NF: Sure, doesn’t being in a band with anyone get awkward at some point? The Fervor started ten years ago this January, but Ben and I played in other bands together for years before that. It seems to work alright for us.
NN: As a lady, what’s it like being in a band with all dudes?
NF: I haven’t always been the only woman in the band. Meredith Noel was the bassist on the original Bleeder album and played with us from 2006-2007. We also did a bunch of shows with Cheyenne Mize on violin and backing vocals from 2007-2008. Last year, we gained MaryLiz Guillemi on guitar, vocals and the occasional percussion and keys. It’s been awesome having that extra layer of sound, and now on the occasion when we practice without her we feel a little naked. But yeah, for several years I was the only woman. It wasn’t really an issue. I’m not all that lady-like, and I grew up with brothers and lots of boy cousins, so I’m pretty used to it.
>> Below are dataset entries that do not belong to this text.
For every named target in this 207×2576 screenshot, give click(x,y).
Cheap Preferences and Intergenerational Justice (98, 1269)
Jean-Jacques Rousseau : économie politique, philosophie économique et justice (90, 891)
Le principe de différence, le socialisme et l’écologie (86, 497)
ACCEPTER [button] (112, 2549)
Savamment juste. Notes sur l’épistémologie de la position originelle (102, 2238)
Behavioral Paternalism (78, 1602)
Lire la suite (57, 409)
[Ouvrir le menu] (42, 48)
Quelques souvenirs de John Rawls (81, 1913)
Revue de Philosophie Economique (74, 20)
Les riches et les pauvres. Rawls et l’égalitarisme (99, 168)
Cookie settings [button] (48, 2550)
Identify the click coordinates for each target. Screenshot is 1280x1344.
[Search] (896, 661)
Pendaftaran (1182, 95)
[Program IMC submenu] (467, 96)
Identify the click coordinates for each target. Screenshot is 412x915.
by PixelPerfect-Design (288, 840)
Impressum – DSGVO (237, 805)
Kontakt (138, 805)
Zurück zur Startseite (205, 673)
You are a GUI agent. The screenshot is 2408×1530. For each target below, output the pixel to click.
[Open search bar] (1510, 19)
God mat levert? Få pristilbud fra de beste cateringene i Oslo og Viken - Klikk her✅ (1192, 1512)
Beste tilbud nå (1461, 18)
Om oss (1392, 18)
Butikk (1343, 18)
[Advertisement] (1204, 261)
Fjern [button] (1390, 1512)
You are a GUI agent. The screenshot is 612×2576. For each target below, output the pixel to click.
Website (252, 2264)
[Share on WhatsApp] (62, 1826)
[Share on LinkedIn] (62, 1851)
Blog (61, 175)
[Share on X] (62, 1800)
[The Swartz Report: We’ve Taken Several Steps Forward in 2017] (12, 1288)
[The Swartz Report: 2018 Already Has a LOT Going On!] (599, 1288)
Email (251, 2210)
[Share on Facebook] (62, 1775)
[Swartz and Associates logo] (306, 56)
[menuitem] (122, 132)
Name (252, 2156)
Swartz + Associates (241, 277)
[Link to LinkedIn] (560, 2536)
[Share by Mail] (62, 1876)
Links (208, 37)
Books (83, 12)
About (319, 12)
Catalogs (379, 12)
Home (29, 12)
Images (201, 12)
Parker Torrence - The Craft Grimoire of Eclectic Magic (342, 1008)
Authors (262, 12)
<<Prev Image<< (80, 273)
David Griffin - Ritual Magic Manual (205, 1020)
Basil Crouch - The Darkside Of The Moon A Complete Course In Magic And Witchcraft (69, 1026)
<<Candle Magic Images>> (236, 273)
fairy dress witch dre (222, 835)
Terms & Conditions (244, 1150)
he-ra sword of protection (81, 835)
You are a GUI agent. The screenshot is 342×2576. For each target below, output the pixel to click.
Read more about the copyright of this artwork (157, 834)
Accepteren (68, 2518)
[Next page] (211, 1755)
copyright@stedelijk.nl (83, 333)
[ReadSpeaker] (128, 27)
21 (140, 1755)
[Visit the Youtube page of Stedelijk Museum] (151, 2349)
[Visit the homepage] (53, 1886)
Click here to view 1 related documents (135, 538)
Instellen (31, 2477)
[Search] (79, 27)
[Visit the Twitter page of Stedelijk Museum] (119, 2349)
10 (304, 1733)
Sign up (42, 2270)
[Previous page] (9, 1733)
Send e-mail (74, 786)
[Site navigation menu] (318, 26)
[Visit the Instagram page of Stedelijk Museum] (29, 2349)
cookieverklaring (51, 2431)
NN: Talk about the last show you went to in Louisville. How’d it go? Did it start on time? Did the bands sound good? Was it a good experience?
NF: I went to the Louisville Outskirts Festival at The New Vintage Showcase last weekend. It was really well-organized and the stage was backlined, so everything ran smoothly. I remember how years ago, everything started late. Doors at 8? Opener goes on at 10:30. These days it seems like the people putting on shows in town are running things a lot better. Anyway, the bands at the festival were pretty diverse and sounded great. I really enjoyed Shannon Wright, who was backed by Louisvillian rhythm powerhouse Kyle Crabtree and Todd Cook.
NN: If you had to recommend a record store to an out-of-towner friend, which one would it be, and why?
NF: We have a variety of cool record stores to choose from, depending on the neighborhood they’re visiting. There’s Astro Black or Greenhaus in Germantown, Please and Thank You in Nulu, Matt Anthony’s Record Shop and Guestroom Records in Clifton, Better Days in the Highlands. You can’t lose.
NN: Talk about one or two of your favorite horror movies. It is October, after all.
NF: I watch the original Halloween from 1978 with Jamie Lee Curtis almost every October. The 1983 classic Sleepaway Camp is also an old favorite. I tend to prefer the horror movies of my youth, prior to today’s special effects and glamour.
NN: Before you go, talk about your favorite record of 2014 so far.
NF: Wussy – Attica. They’re one of my favorite contemporary bands ever. We’ve had the pleasure of playing many shows with these guys over the years, and it’s been inspiring to see them grow and change and continue to put out powerful records. I think this is one of the best things they’ve done yet.